These articles are published in the Slough Town FC programme. The Rebels play in the National League South in a swanky new ground. I’ve been supporting Slough since the beginning of time despite now living in Brighton.

Saturday, October 13, 2018

OVER LAND, SEA AND ESTUARY

Bristol Manor Farm on a Tuesday night; there can't be many who could resist the urge to jump on a train for four and half hours to see the mighty Rebels take on the 'Farmy Army'. When I finally arrived at the Promised Land (better known as Sea Mills train station) I could see their Creek ground tantalizing close; all I had to do was walk across the train line or wade in the estuary to reach it. Problem was the stench from the estuary would give the old Slough sewage works pong a run in the stinking contest so I decided to take the more circular route.
Foraging might be all the rage now but 30 years ago I was part of the free food revolution, getting up at stupid o clock to pick field mushrooms on the Langley roundabout, tipped off by my nan that a mushroom lorry had dropped its cargo years back. Plucking ink caps in Upton Court Park in the morning dew. I nearly poisoned my hosts with water hemlock, realising at the last minute it wasn't watercress and my hands forever tingled from picking nettles. Nettles are a wonder crop and if they came from the Amazon rainforest they would be gobbled down in pills and potions by people who like to gobble down pills and potions. I still use them on my kids spag bol – just don't tell them. We turned hops into undrinkable beer (we still managed to drink it) and scrumped apples to turn into suicider (totally undrinkable but as you can probably guess we managed).

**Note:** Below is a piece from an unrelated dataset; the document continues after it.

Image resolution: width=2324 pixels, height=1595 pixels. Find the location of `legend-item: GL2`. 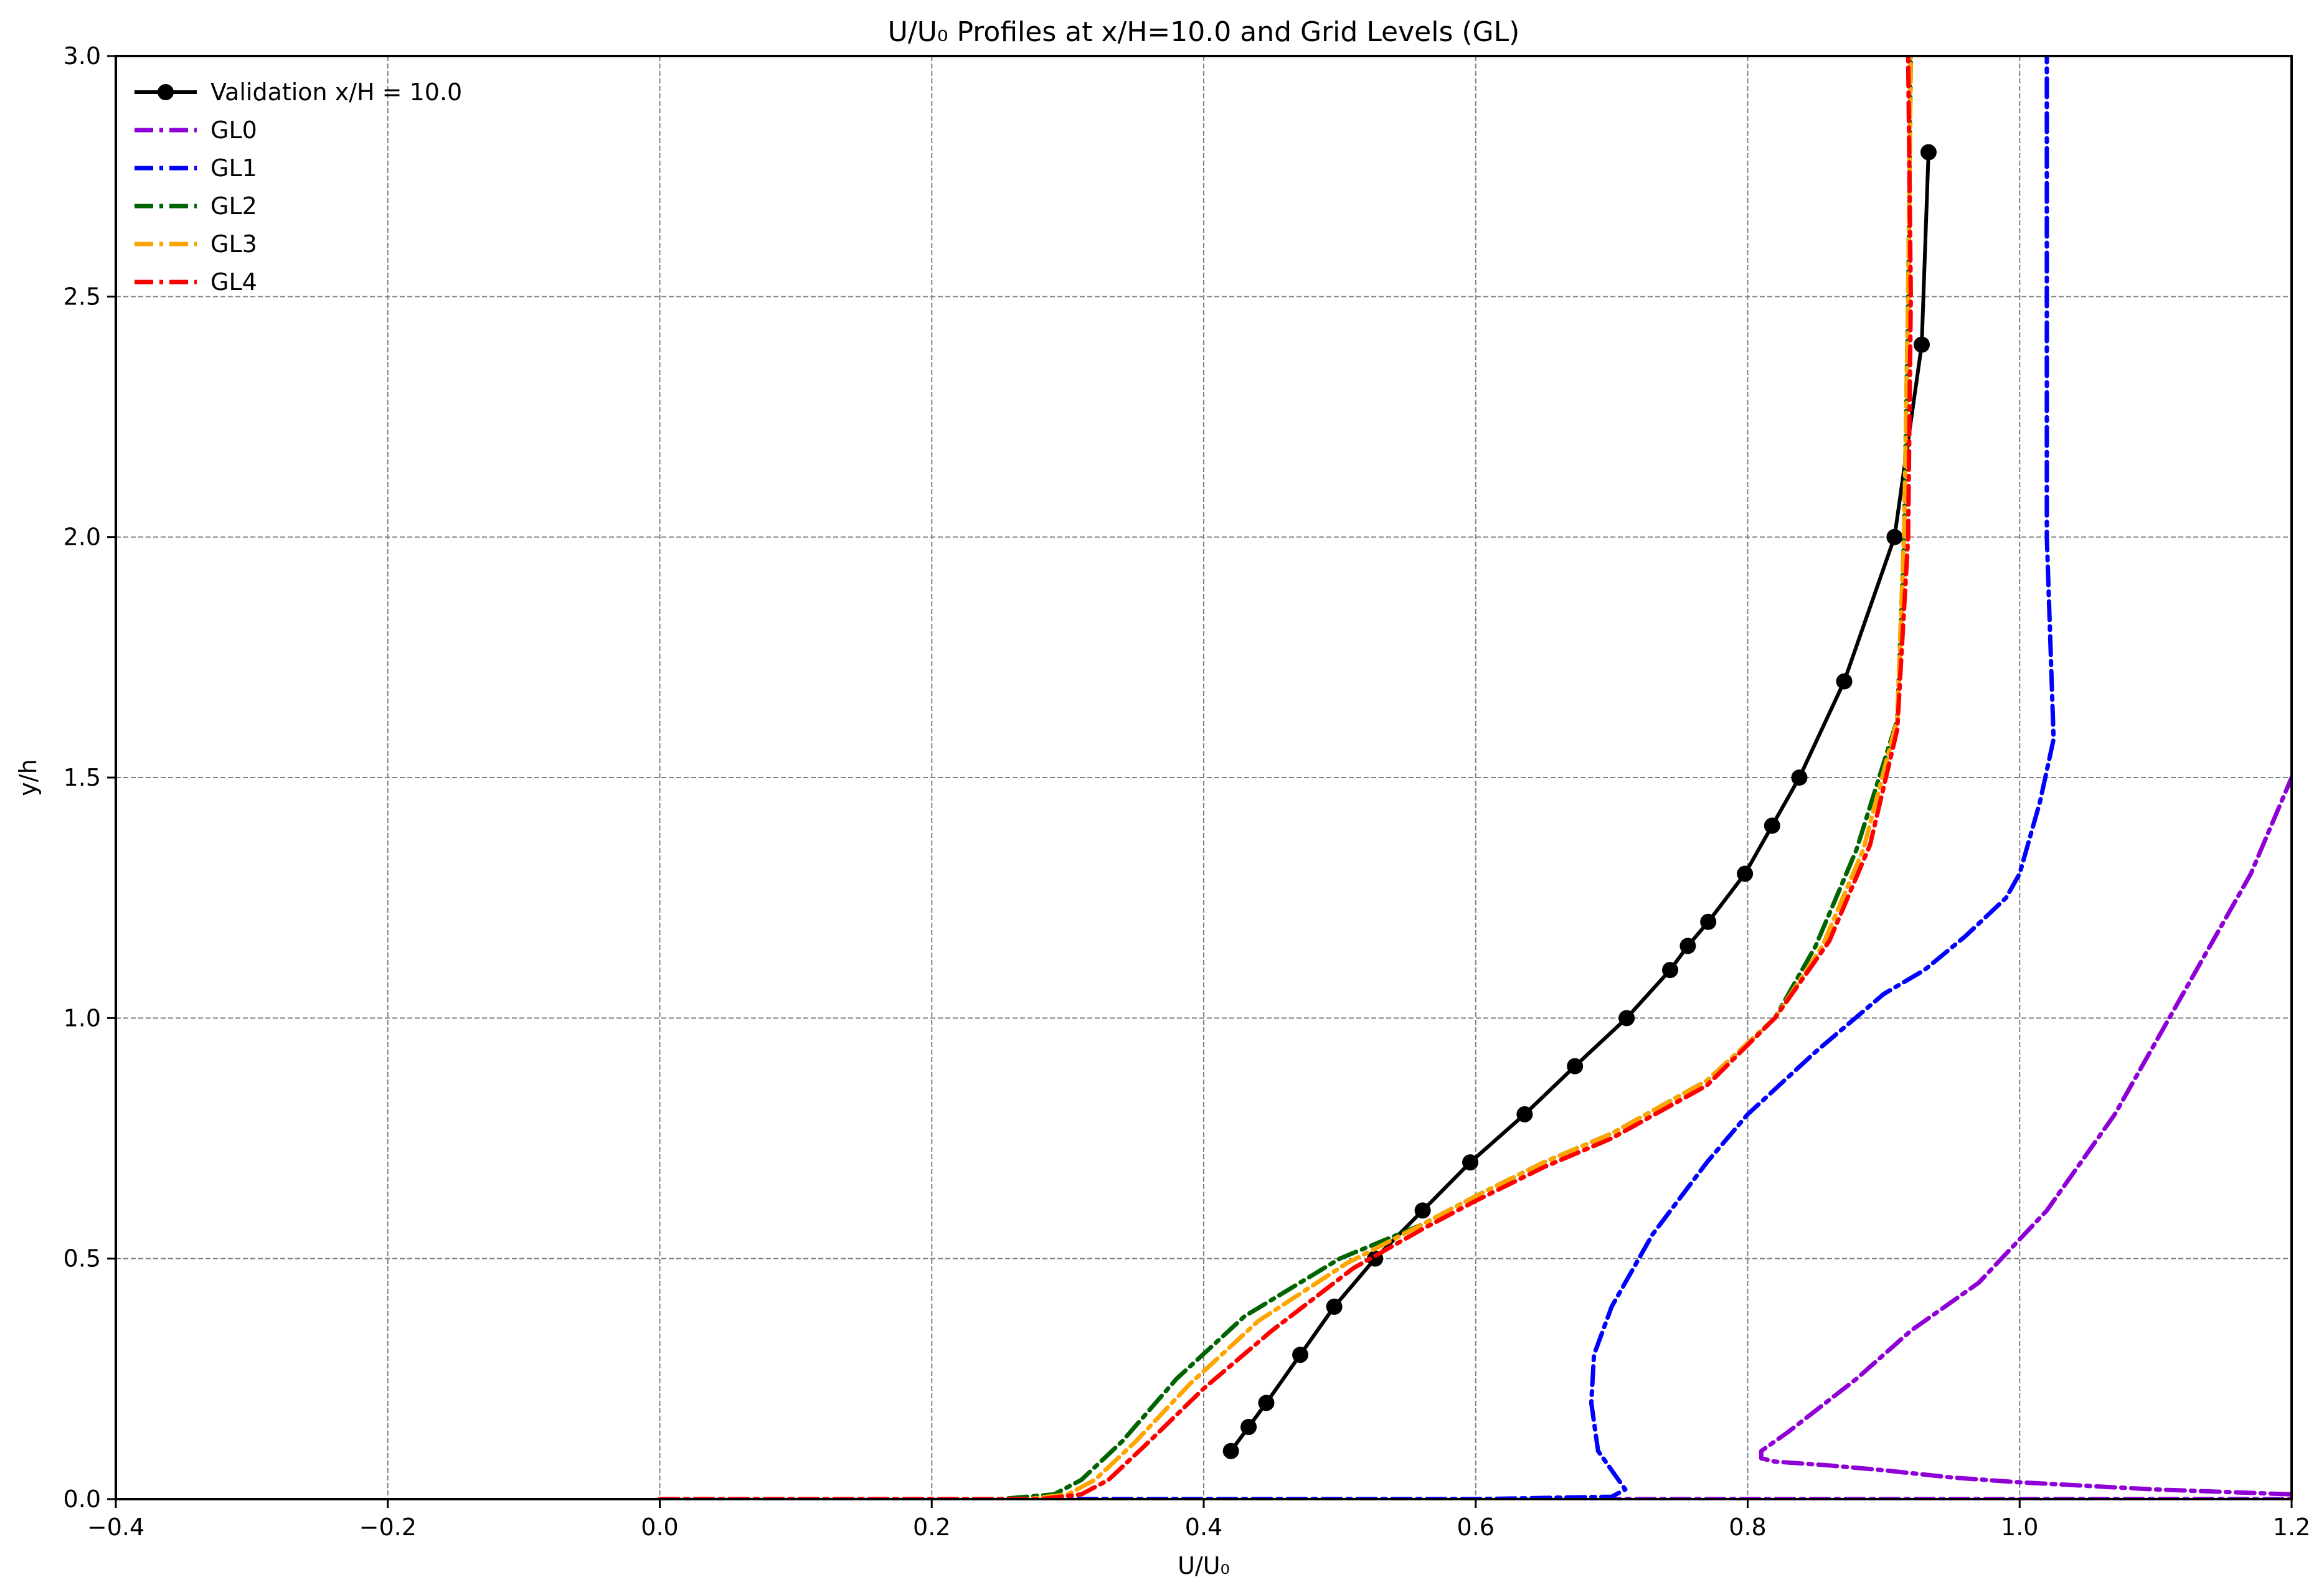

Yep living in Slough was like an episode of The Good Life and to top it all off in late summer we headed to the sewage farm to harvest tomatoes whose pips go straight through the human gut and grow lush in treated slurry. Many a meal I whipped up for friends, only telling them after they'd finished where the tomatoes had come from. The sewage farm also grew enormous puffball mushrooms. We baked one once; one of the most disgusting things i've ever popped in my mouth, and that's saying something.
Slough hadn't travelled to Bristol to play a game of football since the 1895 when we played Bristol South End who were later to become Bristol City. We lost that FA Cup game 5—1 and the journey was deemed so far that our players came up by coach the night before. As for the Farm, they had only formed in 1960 and this was the furthest they had ever been in the FA Cup. It wasn't till the 2016/17 season they finally secured promotion to the Southern League amassing 102 points, and scoring over 100 goals on the way to being crowned as Western League Champions.
This game was being billed as the biggest in their history. My mate Ian also had some history with the Farm recalling how he got up to all sorts with his mates thanks to the combination of railway bridge, allotments, river tow-path endless mud at low tide and so on. “We had dens where we hid fags and sweets and kissed girls. But Manor Farm, had a bar and they used to leave crates of empty coke and Corona bottles outside. We'd nick as much as we could carry and get 3p back on the coke bottles and 5p back on big Corona bottles. A fortune was amassed to pay for our high-rolling lifestyle. The money meant we could afford to experiment with any kind of tobacco product we liked the look of! Good old Manor Farm, many a raid was made across the railway bridge over the muddy river Trym inlet they now call the Creek - happy days. Until secondary school ruined everything!”
The game had certainty caught the imagination with the TV cameras in tow, children on the pitch waving flags and the one man Farmy-Army beating his drum. They had pegged us back to 2-2 draw on Saturday, and one half of our managers Neil Baker had blown such a gasket at the performance he was to ill to travel to Bristol. Their bars were packed and over 500 crammed into their ground, the majority hoping to see a cup upset on their dipping and sloping pitch. However, Slough burst any romantic bubble early on and apart from a good shout for a penalty and a goal line clearance Slough dominated and run out 4-0 winners, setting up an away day trip to Eastbourne.
A swift pint in the clubhouse, then it was back down the M4 to Slough to crash at my mums and get up at stupid o clock to get back to Brighton for work. Just one win away from the first round proper, let's hope Slough Town come up smelling of roses again.